> Action item
Output the entries underneath exactly as they are.

-- Provided records follows --

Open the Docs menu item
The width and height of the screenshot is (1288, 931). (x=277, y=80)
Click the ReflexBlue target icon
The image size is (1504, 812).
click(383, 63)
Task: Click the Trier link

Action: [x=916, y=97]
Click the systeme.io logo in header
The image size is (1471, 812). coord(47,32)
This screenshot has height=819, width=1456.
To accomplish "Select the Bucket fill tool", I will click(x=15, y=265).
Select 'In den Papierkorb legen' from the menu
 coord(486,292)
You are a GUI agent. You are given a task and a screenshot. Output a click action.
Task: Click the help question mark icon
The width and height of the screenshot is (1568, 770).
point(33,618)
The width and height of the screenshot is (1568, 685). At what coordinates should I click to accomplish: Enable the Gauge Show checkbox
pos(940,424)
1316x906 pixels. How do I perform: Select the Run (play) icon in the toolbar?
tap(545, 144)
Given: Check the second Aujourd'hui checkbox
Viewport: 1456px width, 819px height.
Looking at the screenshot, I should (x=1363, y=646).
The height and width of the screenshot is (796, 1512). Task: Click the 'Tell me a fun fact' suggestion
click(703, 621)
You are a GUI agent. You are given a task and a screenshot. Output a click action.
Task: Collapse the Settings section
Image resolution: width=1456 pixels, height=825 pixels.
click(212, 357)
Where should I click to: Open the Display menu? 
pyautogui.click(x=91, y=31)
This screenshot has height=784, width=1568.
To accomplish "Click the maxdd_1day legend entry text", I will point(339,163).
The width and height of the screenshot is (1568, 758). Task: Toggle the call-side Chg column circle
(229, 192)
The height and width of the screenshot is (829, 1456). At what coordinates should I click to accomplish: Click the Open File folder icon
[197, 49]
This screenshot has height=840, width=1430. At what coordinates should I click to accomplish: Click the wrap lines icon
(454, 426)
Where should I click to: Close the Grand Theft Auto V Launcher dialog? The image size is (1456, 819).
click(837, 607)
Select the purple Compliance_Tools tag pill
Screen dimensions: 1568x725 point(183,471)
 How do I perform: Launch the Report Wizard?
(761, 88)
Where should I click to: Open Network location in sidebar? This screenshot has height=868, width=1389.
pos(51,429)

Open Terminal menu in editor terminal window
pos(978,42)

-- Provided records concluded --

> Written answer
Open the Docs menu item
The width and height of the screenshot is (1288, 931). (x=277, y=80)
Click the ReflexBlue target icon
The image size is (1504, 812).
click(383, 63)
Task: Click the Trier link

Action: [x=916, y=97]
Click the systeme.io logo in header
The image size is (1471, 812). coord(47,32)
This screenshot has height=819, width=1456.
To accomplish "Select the Bucket fill tool", I will click(x=15, y=265).
Select 'In den Papierkorb legen' from the menu
 coord(486,292)
You are a GUI agent. You are given a task and a screenshot. Output a click action.
Task: Click the help question mark icon
The width and height of the screenshot is (1568, 770).
point(33,618)
The width and height of the screenshot is (1568, 685). At what coordinates should I click to accomplish: Enable the Gauge Show checkbox
pos(940,424)
1316x906 pixels. How do I perform: Select the Run (play) icon in the toolbar?
tap(545, 144)
Given: Check the second Aujourd'hui checkbox
Viewport: 1456px width, 819px height.
Looking at the screenshot, I should (x=1363, y=646).
The height and width of the screenshot is (796, 1512). Task: Click the 'Tell me a fun fact' suggestion
click(703, 621)
You are a GUI agent. You are given a task and a screenshot. Output a click action.
Task: Collapse the Settings section
Image resolution: width=1456 pixels, height=825 pixels.
click(212, 357)
Where should I click to: Open the Display menu? 
pyautogui.click(x=91, y=31)
This screenshot has height=784, width=1568.
To accomplish "Click the maxdd_1day legend entry text", I will point(339,163).
The width and height of the screenshot is (1568, 758). Task: Toggle the call-side Chg column circle
(229, 192)
The height and width of the screenshot is (829, 1456). At what coordinates should I click to accomplish: Click the Open File folder icon
[197, 49]
This screenshot has height=840, width=1430. At what coordinates should I click to accomplish: Click the wrap lines icon
(454, 426)
Where should I click to: Close the Grand Theft Auto V Launcher dialog? The image size is (1456, 819).
click(837, 607)
Select the purple Compliance_Tools tag pill
Screen dimensions: 1568x725 point(183,471)
 How do I perform: Launch the Report Wizard?
(761, 88)
Where should I click to: Open Network location in sidebar? This screenshot has height=868, width=1389.
pos(51,429)

Open Terminal menu in editor terminal window
pos(978,42)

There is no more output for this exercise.